### Collected data entries:
****************

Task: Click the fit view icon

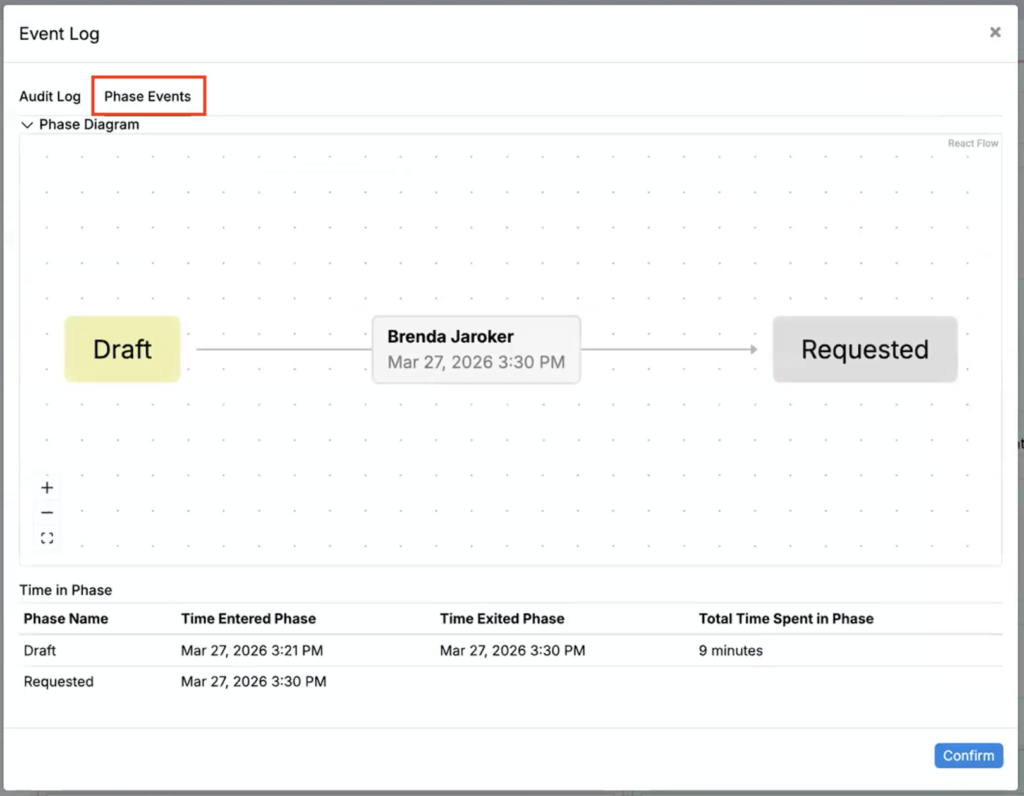Action: [47, 539]
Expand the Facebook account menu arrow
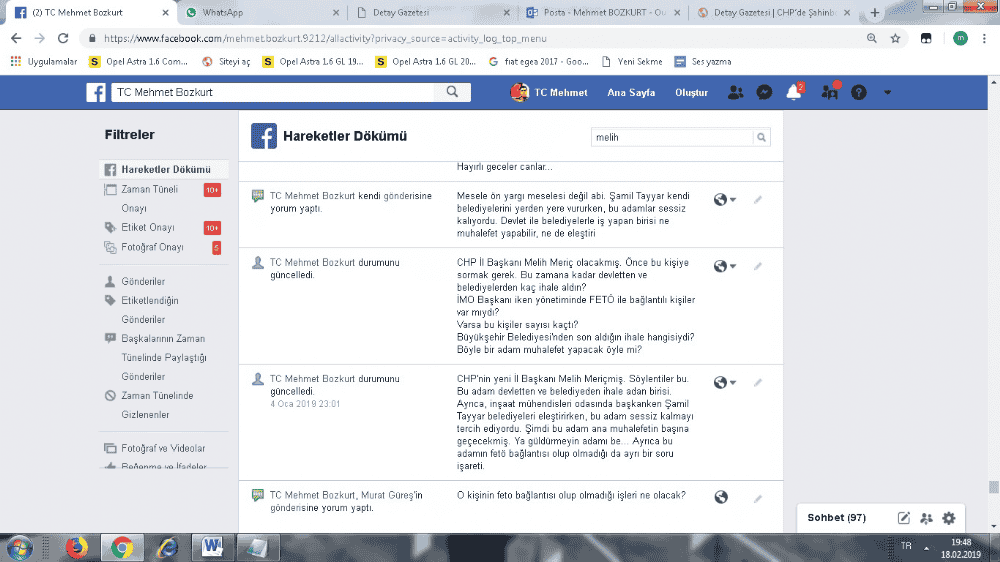The width and height of the screenshot is (1000, 562). pyautogui.click(x=887, y=92)
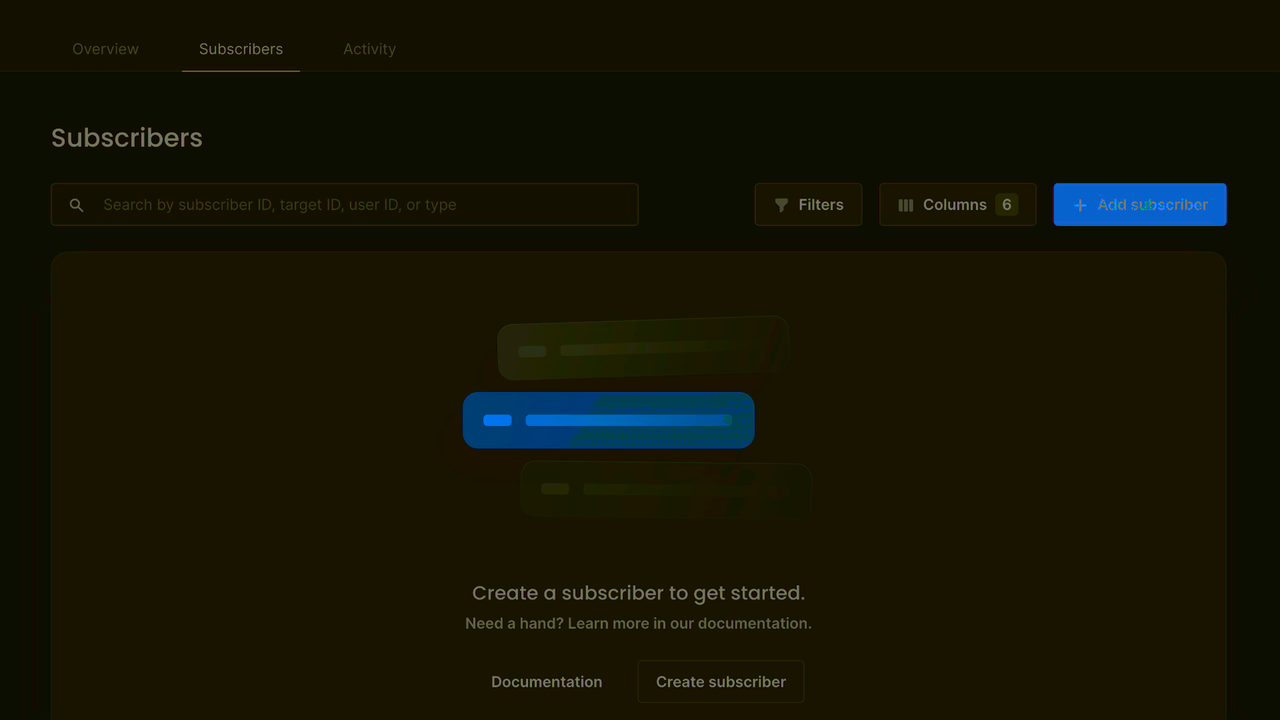1280x720 pixels.
Task: Open the Documentation link
Action: (x=547, y=682)
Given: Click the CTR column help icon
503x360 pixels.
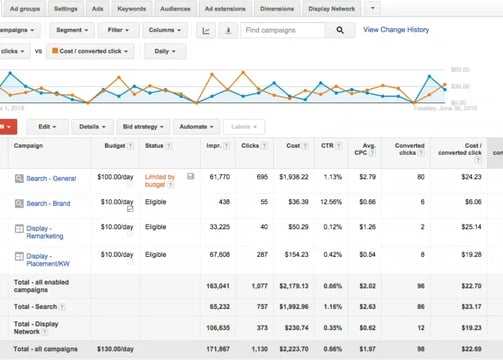Looking at the screenshot, I should 339,146.
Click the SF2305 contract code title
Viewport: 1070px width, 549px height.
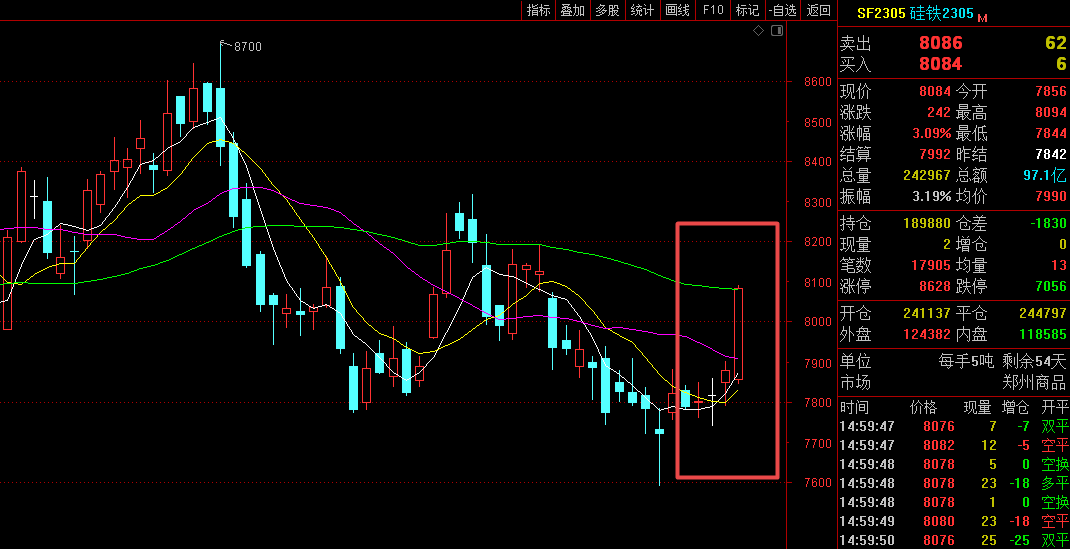click(881, 14)
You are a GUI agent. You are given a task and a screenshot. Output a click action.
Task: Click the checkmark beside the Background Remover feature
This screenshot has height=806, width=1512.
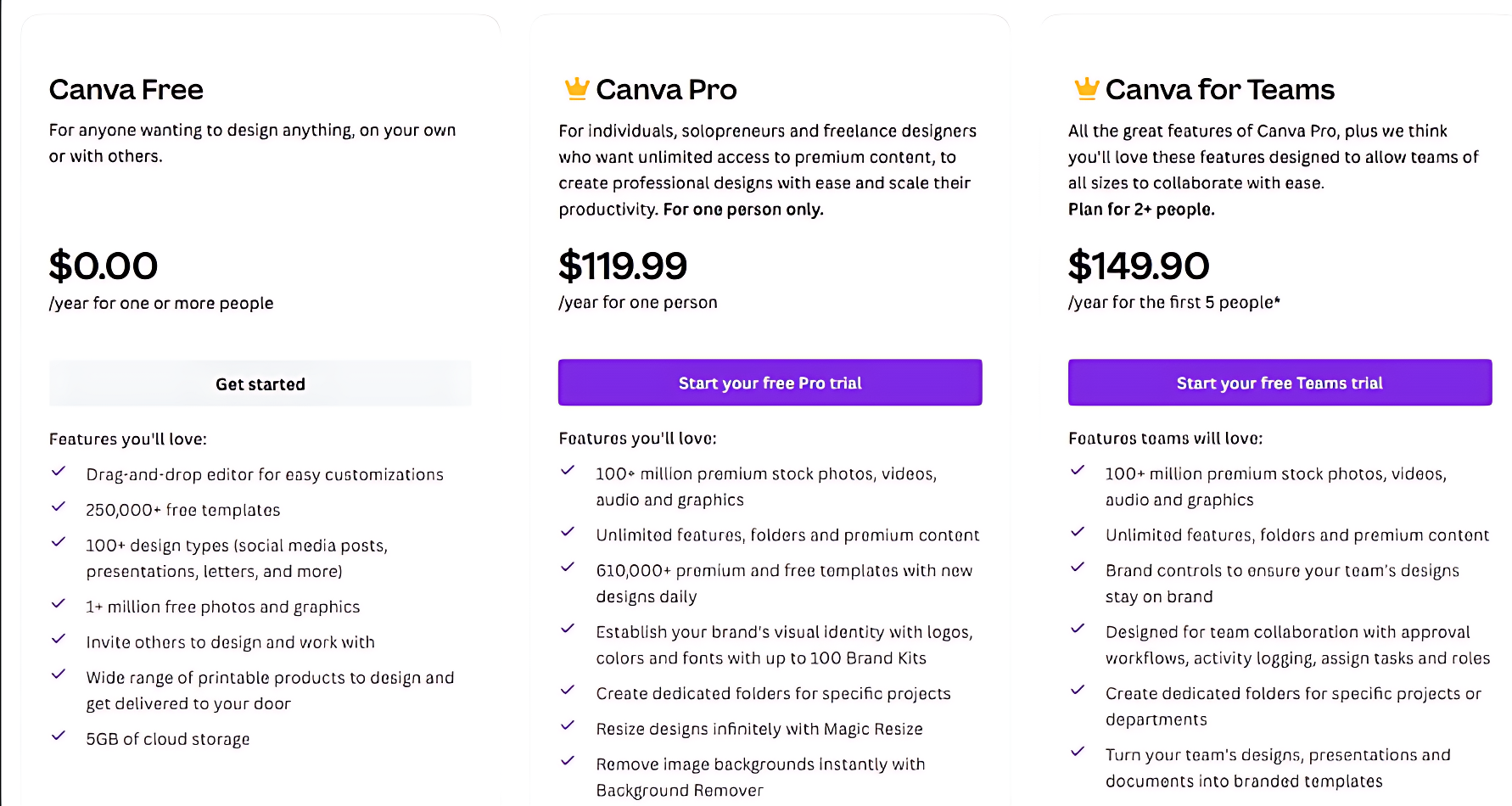click(x=567, y=761)
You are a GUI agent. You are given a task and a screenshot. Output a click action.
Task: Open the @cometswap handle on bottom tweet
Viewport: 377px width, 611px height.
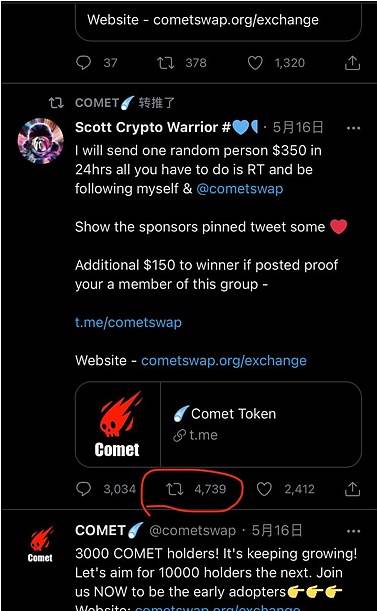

****************

### The problem:
Your copy should run from the line that has "Task: Open the @cometswap" through the last line above, exactly, with both ends in and pictures out.

### Finished exercise:
Task: Open the @cometswap handle on bottom tweet
Viewport: 377px width, 611px height.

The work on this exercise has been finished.